The California-based social media company will prioritize “in-person collaboration” following several rounds of job cuts in recent years
Snap Inc., the owner of Snapchat, is reducing its worldwide workforce by about 10%, or roughly 530 employees, joining a string of tech companies announcing layoffs.
“We are reorganizing our team to reduce hierarchy and promote in-person collaboration. We are focused on supporting our departing team members,” read a statement from Snap Inc. to CNBC.
According to a regulatory filing, Snap Inc. expects to incur charges of $55 million to $75 million, primarily for severance and related costs.
The Santa Monica-based social media company has undertaken multiple rounds of job cuts in recent years. In August 2022, Snap announced plans to eliminate approximately 20% of its global workforce. In the third quarter of 2023, it began winding down its AR Enterprise business, resulting in a global employee headcount reduction of around 3%, as stated in a regulatory filing. On Friday, the company issued a recall for its Pixy drone due to fire risk from overheating batteries.
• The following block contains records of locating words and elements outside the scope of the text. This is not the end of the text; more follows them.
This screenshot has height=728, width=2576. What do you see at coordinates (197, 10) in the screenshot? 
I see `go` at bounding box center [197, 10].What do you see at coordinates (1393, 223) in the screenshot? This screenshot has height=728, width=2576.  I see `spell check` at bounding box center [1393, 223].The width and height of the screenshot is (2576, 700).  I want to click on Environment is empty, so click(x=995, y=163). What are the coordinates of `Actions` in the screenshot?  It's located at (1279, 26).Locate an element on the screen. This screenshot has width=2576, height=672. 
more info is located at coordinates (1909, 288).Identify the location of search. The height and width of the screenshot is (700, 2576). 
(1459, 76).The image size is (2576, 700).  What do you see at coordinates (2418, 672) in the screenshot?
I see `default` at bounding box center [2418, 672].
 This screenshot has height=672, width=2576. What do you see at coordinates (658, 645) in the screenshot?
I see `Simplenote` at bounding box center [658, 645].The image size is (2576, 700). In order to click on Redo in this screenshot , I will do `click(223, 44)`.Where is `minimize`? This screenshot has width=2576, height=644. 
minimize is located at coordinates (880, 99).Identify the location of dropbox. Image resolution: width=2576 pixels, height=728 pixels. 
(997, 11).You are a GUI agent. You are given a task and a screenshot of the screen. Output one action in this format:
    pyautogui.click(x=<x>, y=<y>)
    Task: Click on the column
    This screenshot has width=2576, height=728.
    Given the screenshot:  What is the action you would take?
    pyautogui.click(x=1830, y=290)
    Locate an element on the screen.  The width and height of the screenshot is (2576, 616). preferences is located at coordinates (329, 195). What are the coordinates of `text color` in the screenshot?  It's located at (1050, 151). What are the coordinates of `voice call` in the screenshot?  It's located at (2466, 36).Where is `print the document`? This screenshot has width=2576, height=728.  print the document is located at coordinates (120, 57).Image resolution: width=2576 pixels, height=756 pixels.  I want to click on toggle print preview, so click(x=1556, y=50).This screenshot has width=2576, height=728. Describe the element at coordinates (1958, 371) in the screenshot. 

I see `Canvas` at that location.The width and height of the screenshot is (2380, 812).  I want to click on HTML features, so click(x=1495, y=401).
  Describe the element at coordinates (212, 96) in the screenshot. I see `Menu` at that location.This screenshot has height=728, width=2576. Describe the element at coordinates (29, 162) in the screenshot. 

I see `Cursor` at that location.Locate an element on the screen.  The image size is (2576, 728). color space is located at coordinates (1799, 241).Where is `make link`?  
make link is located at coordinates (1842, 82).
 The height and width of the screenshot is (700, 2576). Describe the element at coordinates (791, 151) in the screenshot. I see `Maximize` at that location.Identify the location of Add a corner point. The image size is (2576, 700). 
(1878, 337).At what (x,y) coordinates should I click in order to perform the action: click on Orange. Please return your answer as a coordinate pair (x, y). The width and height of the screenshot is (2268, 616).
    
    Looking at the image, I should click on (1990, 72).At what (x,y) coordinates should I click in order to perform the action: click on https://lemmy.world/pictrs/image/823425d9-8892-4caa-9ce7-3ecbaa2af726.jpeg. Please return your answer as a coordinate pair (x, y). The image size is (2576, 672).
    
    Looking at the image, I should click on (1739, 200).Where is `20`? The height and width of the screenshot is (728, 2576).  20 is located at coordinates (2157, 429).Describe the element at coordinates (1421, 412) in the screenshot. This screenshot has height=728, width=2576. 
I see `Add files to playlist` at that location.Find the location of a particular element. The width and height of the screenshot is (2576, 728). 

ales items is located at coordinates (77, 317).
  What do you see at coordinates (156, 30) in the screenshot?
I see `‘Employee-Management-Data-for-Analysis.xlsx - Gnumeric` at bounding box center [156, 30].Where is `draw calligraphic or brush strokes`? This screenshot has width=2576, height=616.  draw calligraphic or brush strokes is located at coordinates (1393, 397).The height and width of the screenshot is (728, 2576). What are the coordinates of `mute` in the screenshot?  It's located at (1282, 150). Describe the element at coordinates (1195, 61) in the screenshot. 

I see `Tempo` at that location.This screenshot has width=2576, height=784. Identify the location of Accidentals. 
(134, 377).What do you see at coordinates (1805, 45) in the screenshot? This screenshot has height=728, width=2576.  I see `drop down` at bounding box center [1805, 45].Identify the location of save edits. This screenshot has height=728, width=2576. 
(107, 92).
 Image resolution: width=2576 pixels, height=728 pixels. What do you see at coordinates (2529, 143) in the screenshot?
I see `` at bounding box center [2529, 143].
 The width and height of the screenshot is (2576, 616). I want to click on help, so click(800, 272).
Snapchat averages 406 million daily users, as per Snap’s website, and boasts over 7 million Snapchat+ subscribers.
Snap is one of several tech companies announcing layoffs. Microsoft is laying off approximately 1,900 employees in its gaming division, according to an internal company memo. Last week, eBay laid off 1,000 employees, about 9% of its workforce; PayPal, 2,500; and in mid-January, Google cut 1,000. Other companies that have announced layoffs include TikTok, Amazon divisions Twitch, Audible, and Riot Games. Despite multiple waves of layoffs, tech giants reported strong earnings last week, leading to a surge in their stocks, particularly Meta, as investors viewed reduced costs as a positive development.
Snap is set to report its fourth-quarter and full-year financial results on Tuesday after the market close. Its stock declined more than 3.7% in Monday morning trading.